At first I thought he was joking.  I mean, he was talking about someone who devoted her life to the service and care of others.  What he said was pretty nasty, but he kept talking and somewhere in his drunken fog and heat drenched madness, this all made sense to him.  Once he had our attention, his rantings took on a theatrical quality.  While he was expounding upon the supposed misdeeds of Mother Teresa, I noticed the bartender slip out of view.  I imagine she had placed a phone call to management, because not long afterwards, two VERY large men arrived and quietly escorted him out of the bar.

Even though it has been many years since that hot summer day, I still remember that man with his round, rudy face.  He was convinced that Mother Teresa was his greatest enemy and at least in that moment, it seemed completely real to him.  It didn't matter how many people she fed or clothed, she was still the baddest of the bad.

I think that in life, no matter what you do or how many people believe in you and your virtues, there will always be those that will cast you as a villain in their own personal movies.  You can devote your life to helping the needy and healing the hurt, and there will still be at least one crazy drunk guy in the crowd.  Why?  Maybe they're jealous?  Maybe they're insecure?  Maybe they are deflecting addressing their own problems and going on the offense?  Maybe they are the quintessential definition of a sociopath?  Or maybe it's like that song "32 Flavors" (sung by Ani DiFranco or Alana Davis, either version will do)... "'cause everyone harbors a secret hatred for the prettiest girl in the room..."?  I don't know.  And I urge you not to know either.  

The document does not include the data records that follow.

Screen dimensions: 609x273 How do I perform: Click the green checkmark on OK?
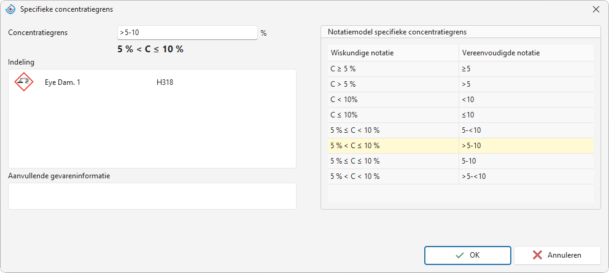coord(460,255)
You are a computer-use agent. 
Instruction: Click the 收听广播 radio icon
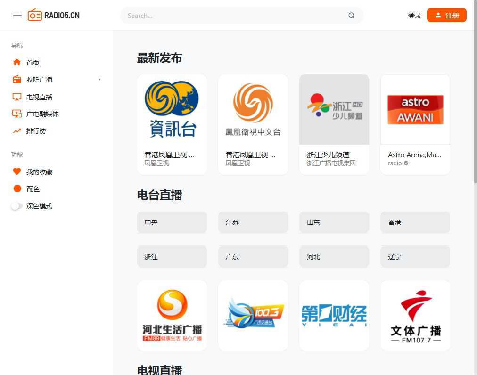(x=17, y=79)
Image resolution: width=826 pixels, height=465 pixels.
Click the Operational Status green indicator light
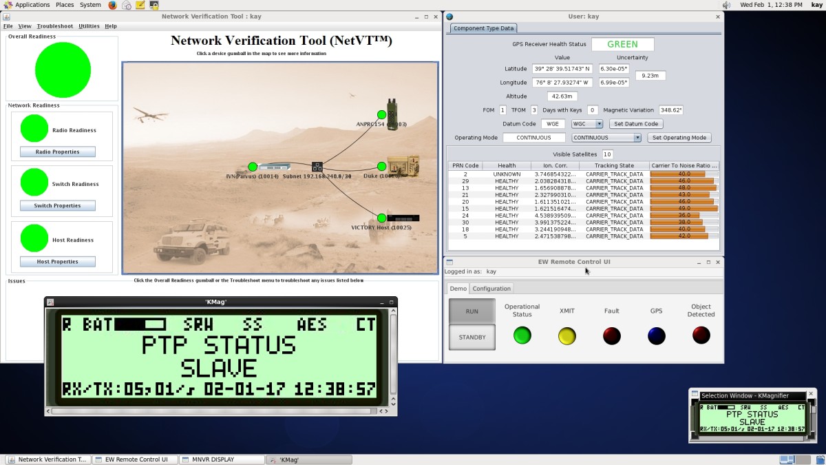coord(522,335)
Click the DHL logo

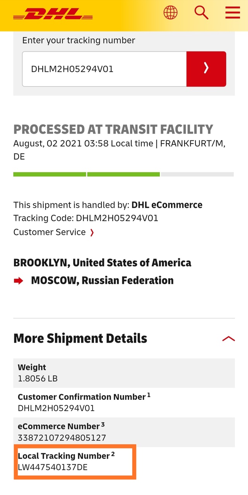click(x=53, y=14)
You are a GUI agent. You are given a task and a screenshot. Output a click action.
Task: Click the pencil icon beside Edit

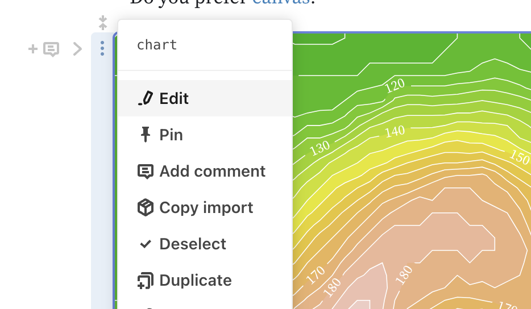[x=146, y=98]
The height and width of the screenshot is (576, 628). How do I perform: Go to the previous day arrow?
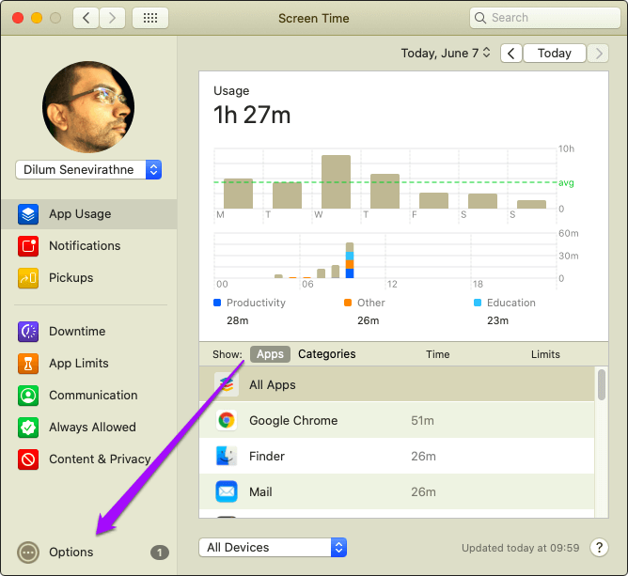(510, 54)
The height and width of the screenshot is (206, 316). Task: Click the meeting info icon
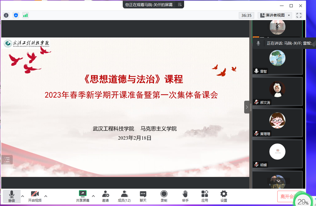[6, 15]
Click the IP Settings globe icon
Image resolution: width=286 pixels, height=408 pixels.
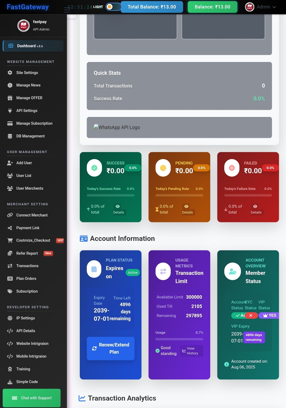click(10, 318)
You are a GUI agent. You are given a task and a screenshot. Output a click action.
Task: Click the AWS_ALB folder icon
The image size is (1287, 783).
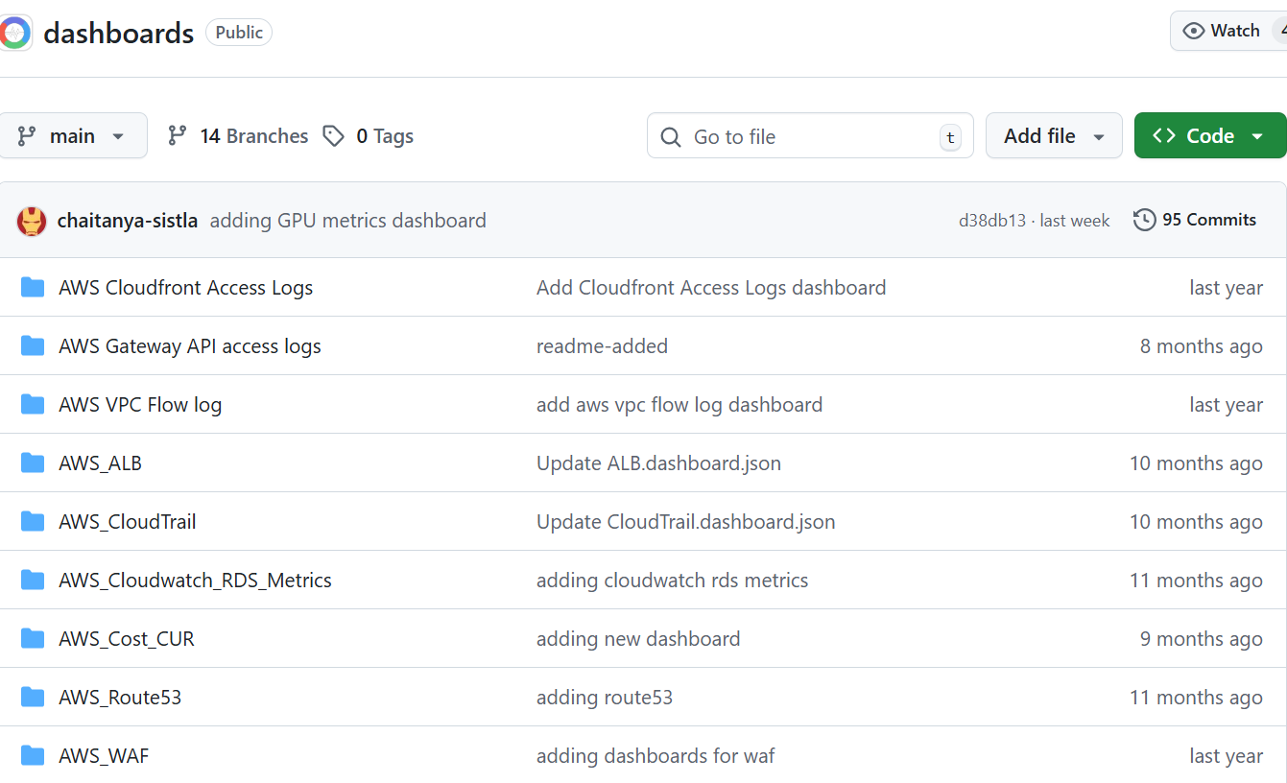click(33, 463)
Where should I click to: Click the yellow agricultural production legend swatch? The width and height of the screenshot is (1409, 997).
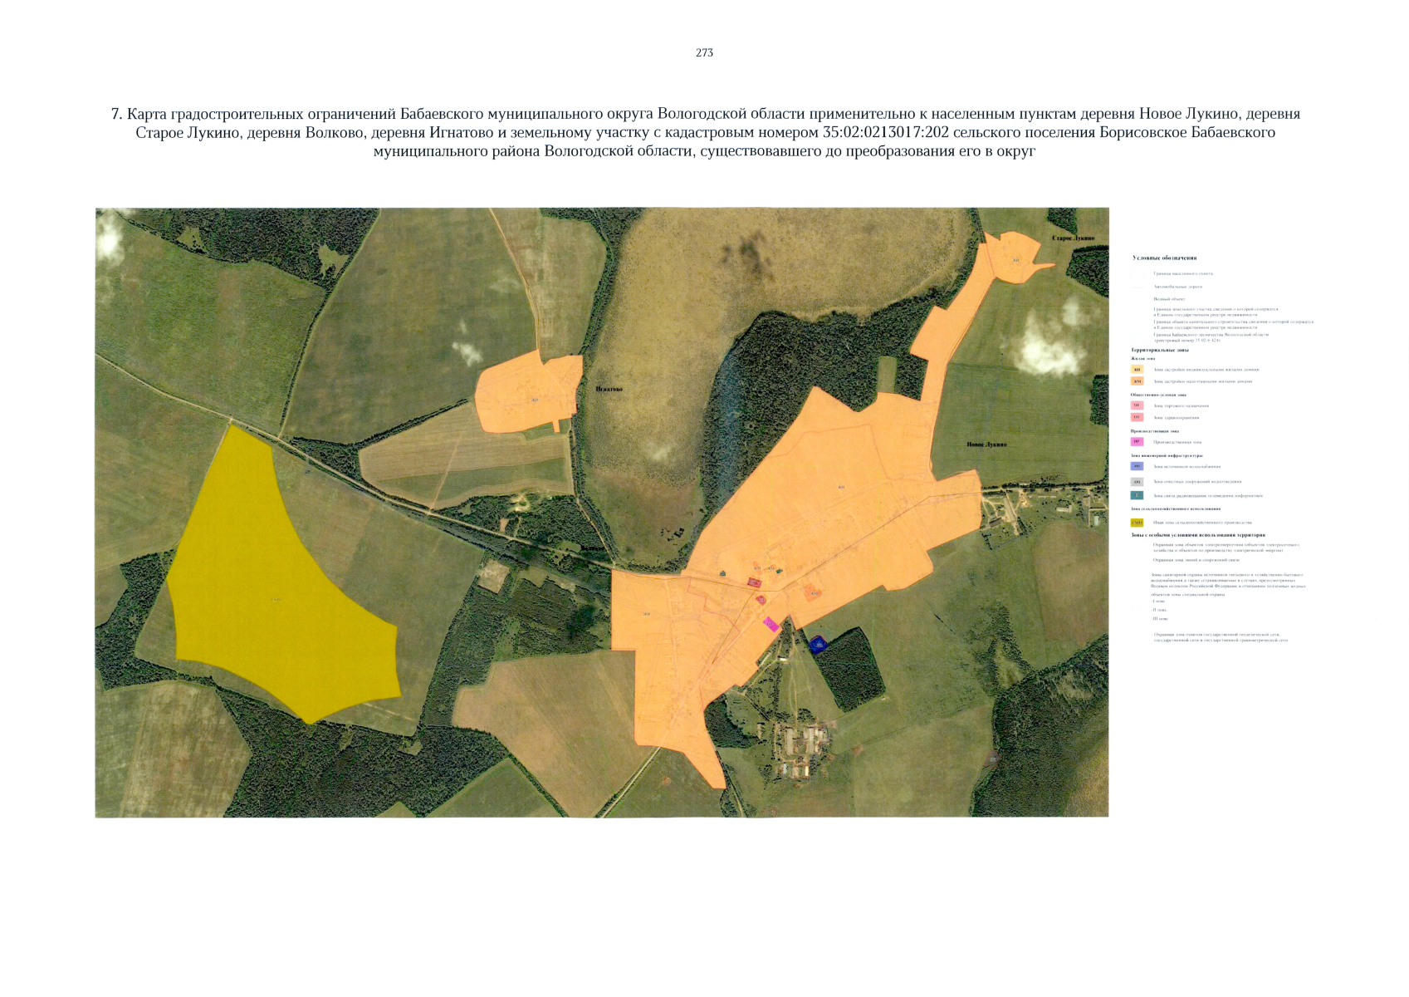click(1137, 523)
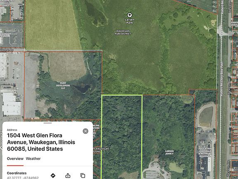Select the Ruby Developers LLC parcel label

[63, 85]
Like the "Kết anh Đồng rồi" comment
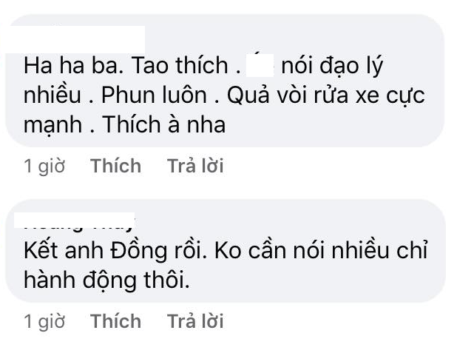This screenshot has width=474, height=353. click(115, 321)
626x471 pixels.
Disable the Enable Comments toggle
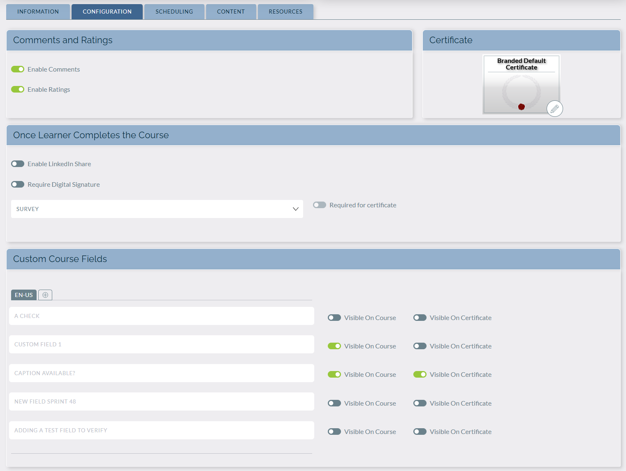point(18,69)
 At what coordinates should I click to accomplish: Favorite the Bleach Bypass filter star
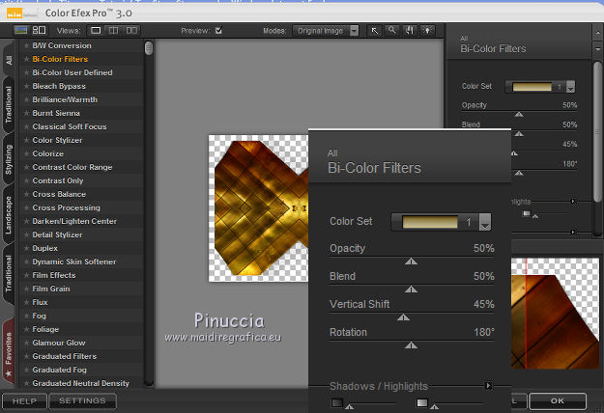click(26, 86)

The motivations that fuel the machinations of others are spiderwebs.  Rarely do they make sense.  There's no logic or reason.  If you try to get involved, you'll get stuck and eventually, if you're not careful, you'll get eaten.  It is a tangle and designed to trap you.  And it is best to focus on the positive, mind your own business, and do what you feel is right and good.  If you do your best and guide your actions with gratitude in your heart and a clear conscious, you can sidestep the sticky mess.